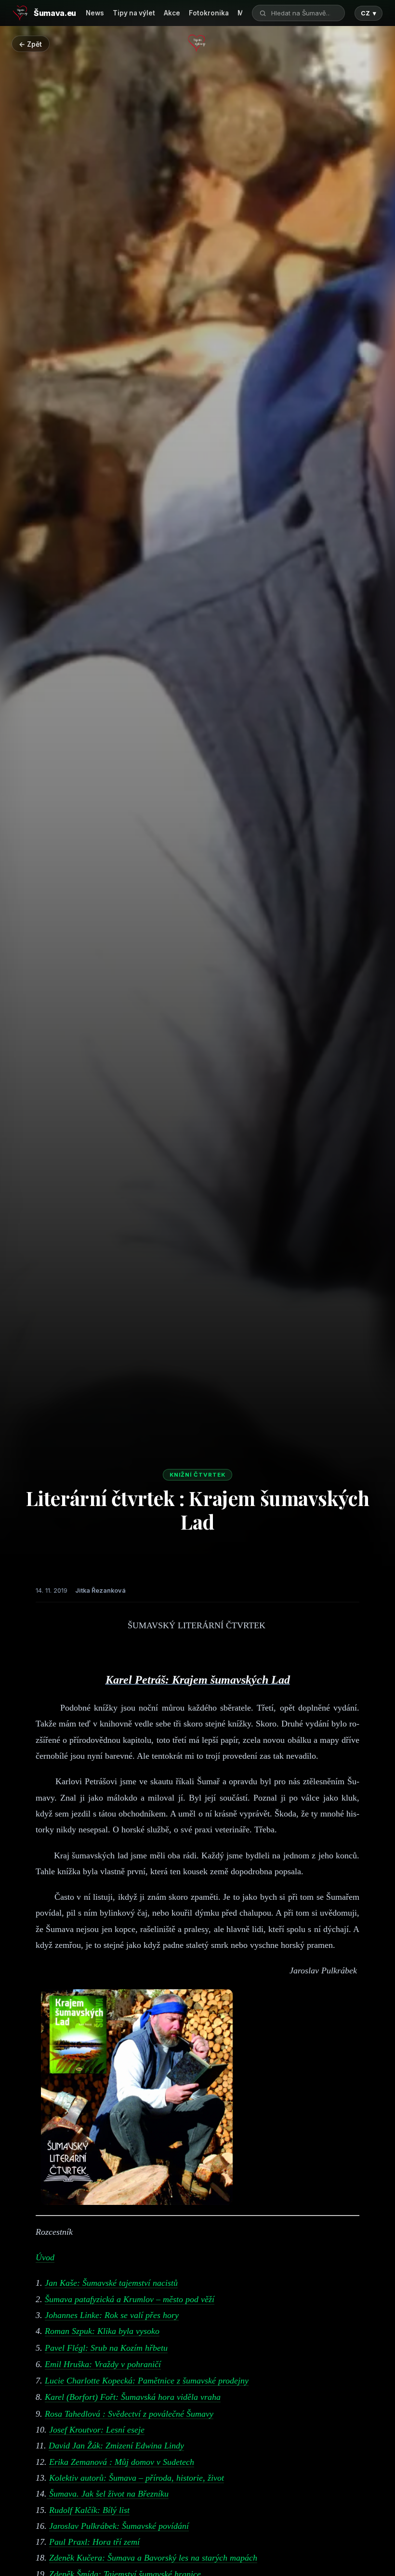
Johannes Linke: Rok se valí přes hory (112, 2315)
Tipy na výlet (134, 13)
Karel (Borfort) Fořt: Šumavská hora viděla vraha (133, 2397)
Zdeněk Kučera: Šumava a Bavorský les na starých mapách (153, 2558)
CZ (368, 13)
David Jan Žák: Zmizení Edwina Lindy (116, 2445)
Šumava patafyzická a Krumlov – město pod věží (129, 2299)
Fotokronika (209, 13)
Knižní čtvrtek (198, 1474)
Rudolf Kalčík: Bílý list (89, 2510)
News (95, 13)
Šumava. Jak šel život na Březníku (108, 2494)
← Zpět (30, 44)
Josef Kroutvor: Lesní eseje (97, 2429)
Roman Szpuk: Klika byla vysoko (102, 2331)
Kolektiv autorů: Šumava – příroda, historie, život (136, 2478)
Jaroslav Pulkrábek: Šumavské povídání (119, 2526)
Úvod (45, 2257)
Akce (172, 13)
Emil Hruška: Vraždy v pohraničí (103, 2364)
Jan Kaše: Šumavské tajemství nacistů (111, 2283)
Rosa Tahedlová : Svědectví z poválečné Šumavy (129, 2414)
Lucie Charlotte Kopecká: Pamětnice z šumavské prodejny (147, 2380)
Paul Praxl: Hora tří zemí (94, 2542)
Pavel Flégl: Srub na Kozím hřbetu (106, 2348)
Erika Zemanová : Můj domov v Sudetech (121, 2462)
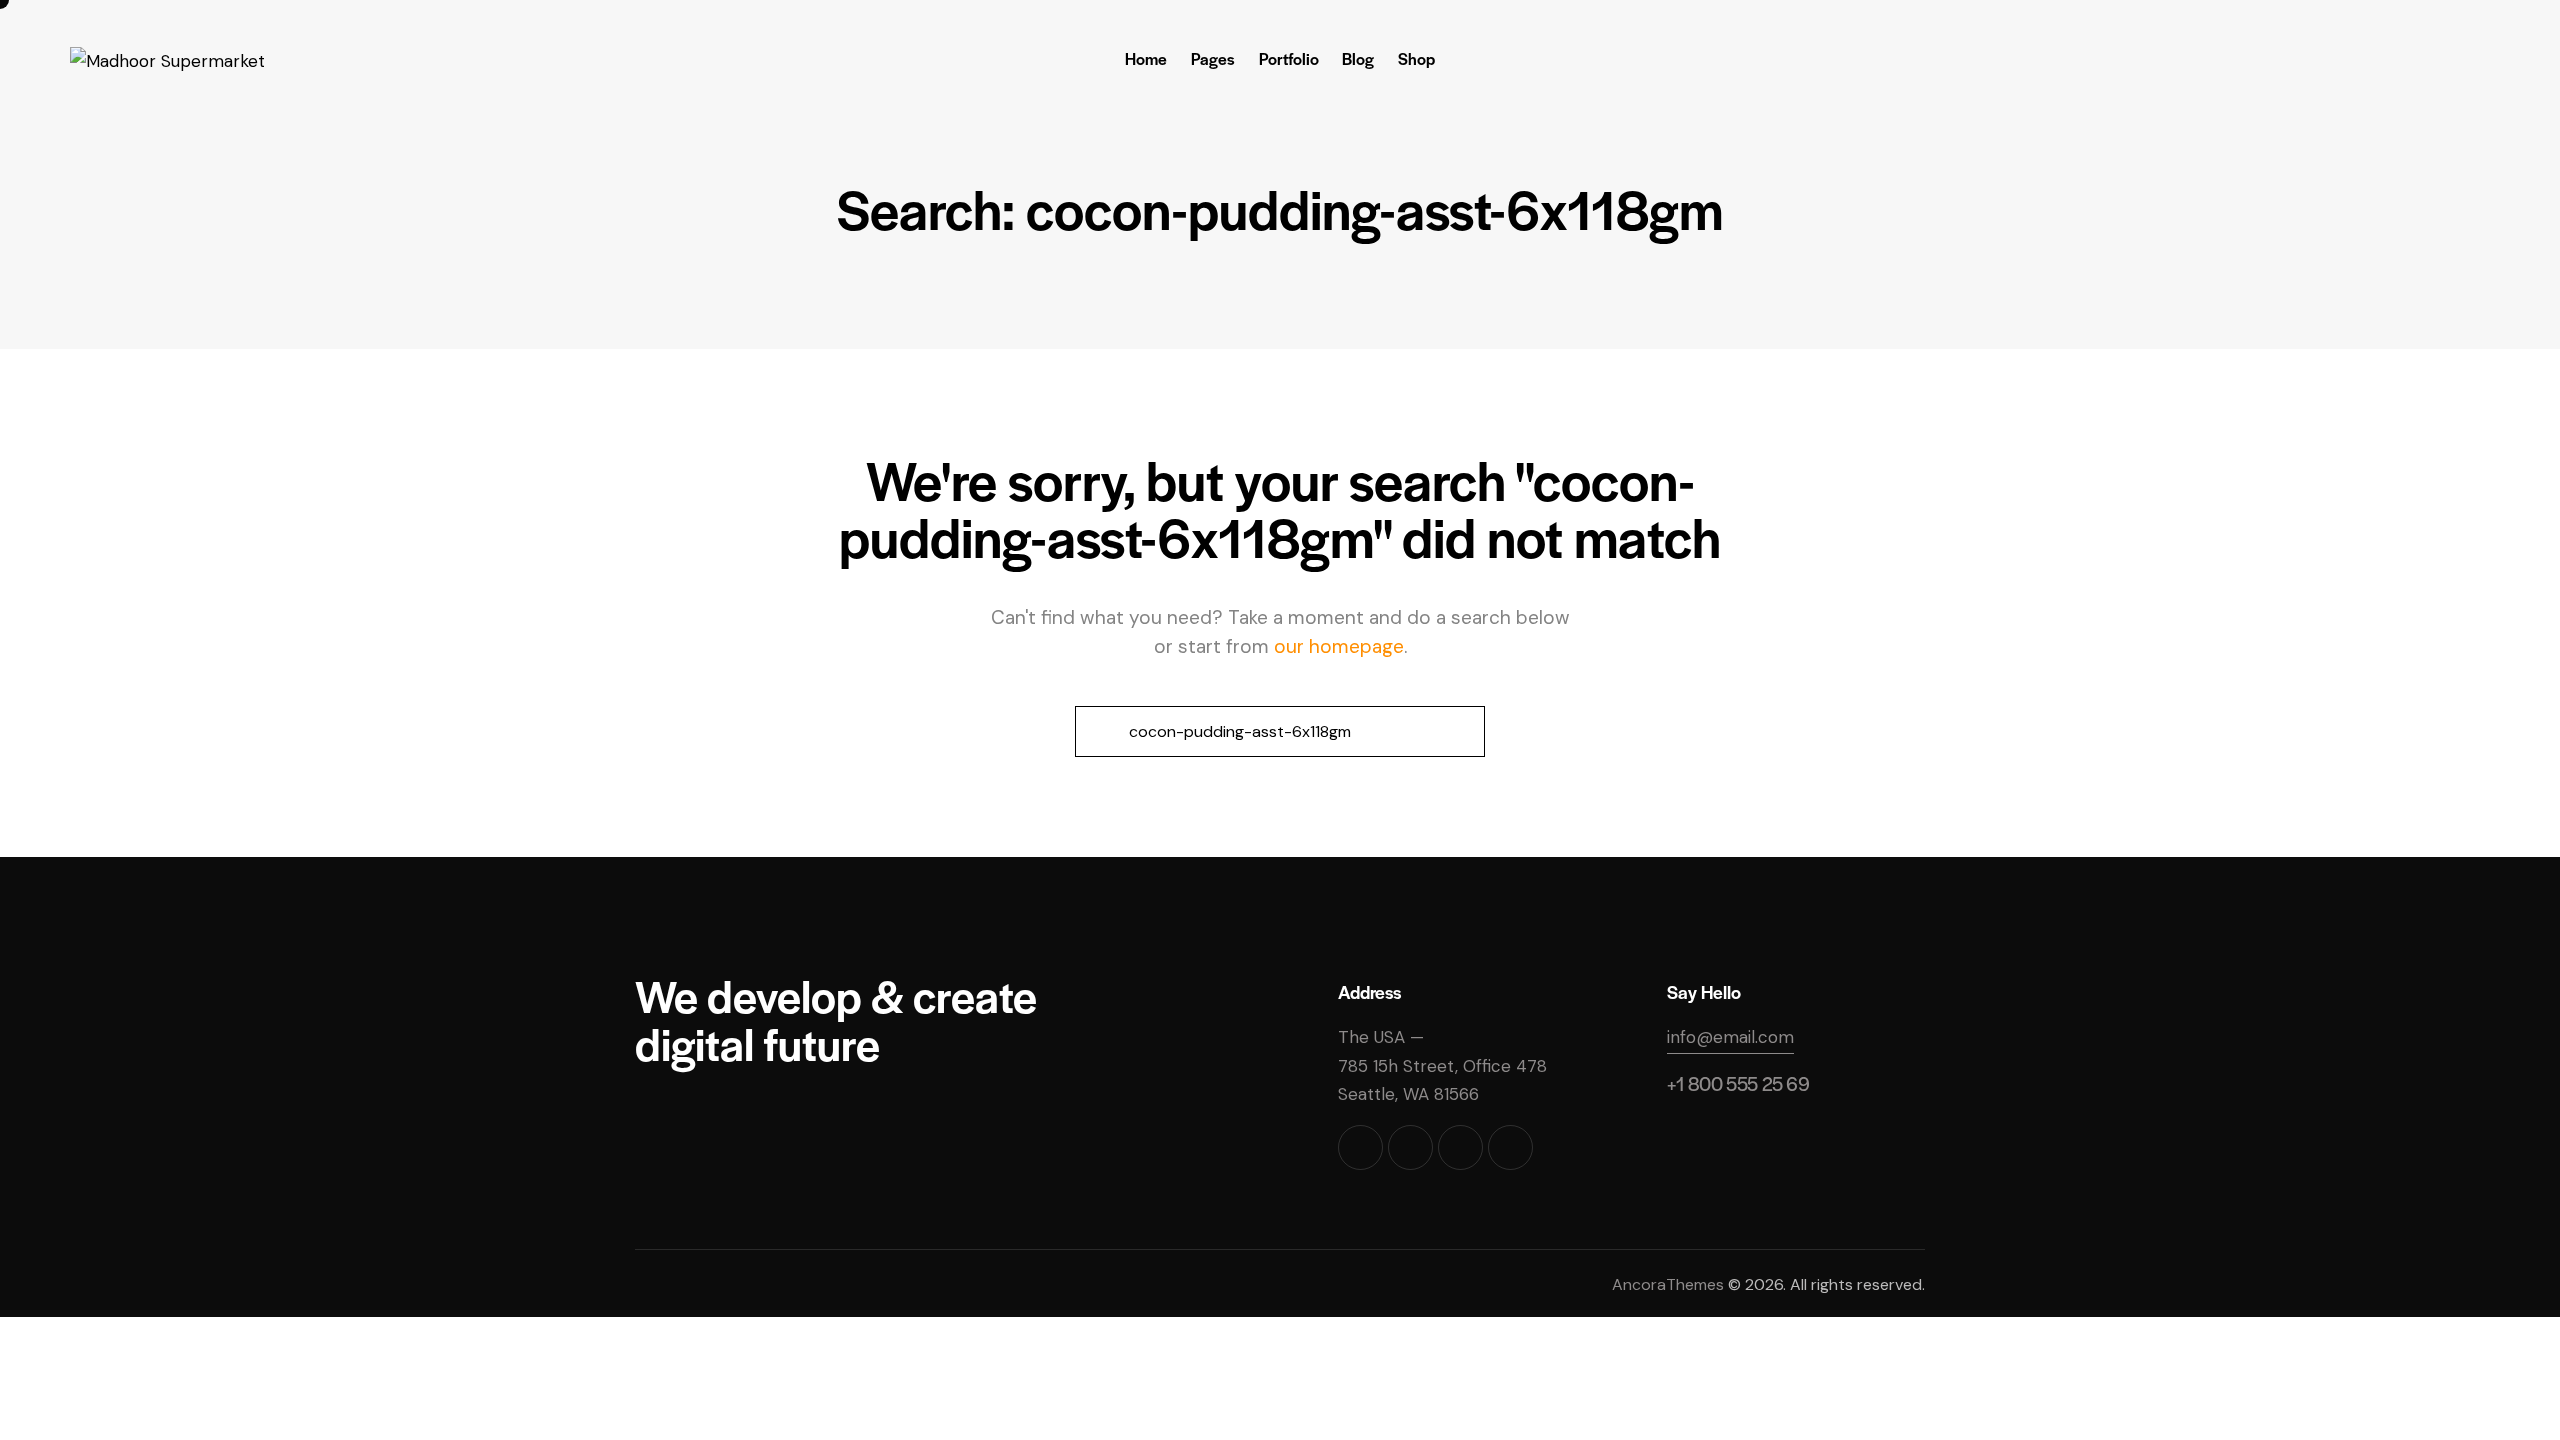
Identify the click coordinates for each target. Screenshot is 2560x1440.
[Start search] (1099, 731)
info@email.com (1730, 1037)
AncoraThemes (1668, 1284)
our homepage (1339, 646)
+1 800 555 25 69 (1738, 1083)
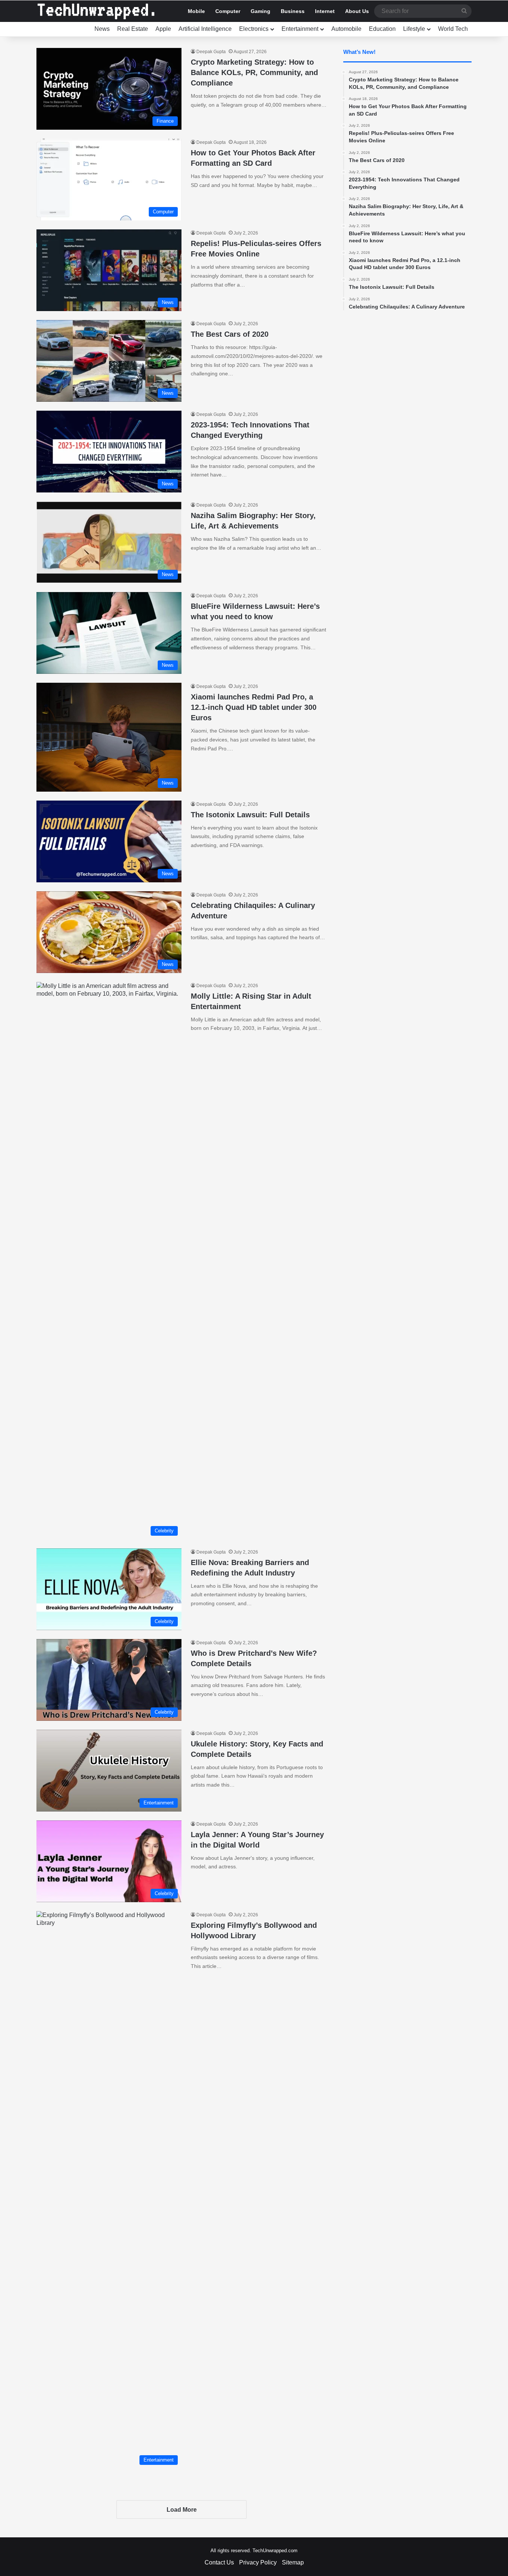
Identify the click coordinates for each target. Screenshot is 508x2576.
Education (382, 29)
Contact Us (219, 2562)
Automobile (346, 29)
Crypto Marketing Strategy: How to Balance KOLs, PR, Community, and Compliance (254, 72)
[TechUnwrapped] (95, 11)
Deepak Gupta (211, 51)
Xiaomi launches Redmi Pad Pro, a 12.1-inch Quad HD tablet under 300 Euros (253, 707)
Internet (325, 11)
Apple (163, 29)
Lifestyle (414, 29)
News (102, 29)
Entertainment (300, 29)
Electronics (254, 29)
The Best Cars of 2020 (230, 334)
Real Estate (132, 29)
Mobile (196, 11)
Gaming (260, 11)
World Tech (453, 29)
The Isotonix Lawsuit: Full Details (250, 815)
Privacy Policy (258, 2562)
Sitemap (293, 2562)
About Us (357, 11)
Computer (227, 11)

==============================

Render every line of the records above as a Markdown table with the columns Row and Record line. Give each line its own numbered row, leave out blank lines, and leave the pictures out of the answer.

* Solution for this task:
| Row | Record line |
|---|---|
| 1 | Johannes Linke: Rok se valí přes hory (112, 2315) |
| 2 | Tipy na výlet (134, 13) |
| 3 | Karel (Borfort) Fořt: Šumavská hora viděla vraha (133, 2397) |
| 4 | Zdeněk Kučera: Šumava a Bavorský les na starých mapách (153, 2558) |
| 5 | CZ (368, 13) |
| 6 | David Jan Žák: Zmizení Edwina Lindy (116, 2445) |
| 7 | Šumava patafyzická a Krumlov – město pod věží (129, 2299) |
| 8 | Fotokronika (209, 13) |
| 9 | Knižní čtvrtek (198, 1474) |
| 10 | Rudolf Kalčík: Bílý list (89, 2510) |
| 11 | News (95, 13) |
| 12 | Šumava. Jak šel život na Březníku (108, 2494) |
| 13 | ← Zpět (30, 44) |
| 14 | Josef Kroutvor: Lesní eseje (97, 2429) |
| 15 | Roman Szpuk: Klika byla vysoko (102, 2331) |
| 16 | Kolektiv autorů: Šumava – příroda, historie, život (136, 2478) |
| 17 | Jaroslav Pulkrábek: Šumavské povídání (119, 2526) |
| 18 | Úvod (45, 2257) |
| 19 | Akce (172, 13) |
| 20 | Emil Hruška: Vraždy v pohraničí (103, 2364) |
| 21 | Jan Kaše: Šumavské tajemství nacistů (111, 2283) |
| 22 | Rosa Tahedlová : Svědectví z poválečné Šumavy (129, 2414) |
| 23 | Lucie Charlotte Kopecká: Pamětnice z šumavské prodejny (147, 2380) |
| 24 | Paul Praxl: Hora tří zemí (94, 2542) |
| 25 | Pavel Flégl: Srub na Kozím hřbetu (106, 2348) |
| 26 | Erika Zemanová : Můj domov v Sudetech (121, 2462) |
| 27 | Identify the click coordinates for each target. Screenshot is 2560x1440. |
| 28 | [Start search] (1099, 731) |
| 29 | info@email.com (1730, 1037) |
| 30 | AncoraThemes (1668, 1284) |
| 31 | our homepage (1339, 646) |
| 32 | +1 800 555 25 69 (1738, 1083) |
| 33 | Identify the click coordinates for each target. Screenshot is 508x2576. |
| 34 | Education (382, 29) |
| 35 | Contact Us (219, 2562) |
| 36 | Automobile (346, 29) |
| 37 | Crypto Marketing Strategy: How to Balance KOLs, PR, Community, and Compliance (254, 72) |
| 38 | [TechUnwrapped] (95, 11) |
| 39 | Deepak Gupta (211, 51) |
| 40 | Xiaomi launches Redmi Pad Pro, a 12.1-inch Quad HD tablet under 300 Euros (253, 707) |
| 41 | Internet (325, 11) |
| 42 | Apple (163, 29) |
| 43 | Lifestyle (414, 29) |
| 44 | News (102, 29) |
| 45 | Entertainment (300, 29) |
| 46 | Electronics (254, 29) |
| 47 | The Best Cars of 2020 (230, 334) |
| 48 | Real Estate (132, 29) |
| 49 | Mobile (196, 11) |
| 50 | Gaming (260, 11) |
| 51 | World Tech (453, 29) |
| 52 | The Isotonix Lawsuit: Full Details (250, 815) |
| 53 | Privacy Policy (258, 2562) |
| 54 | Sitemap (293, 2562) |
| 55 | About Us (357, 11) |
| 56 | Computer (227, 11) |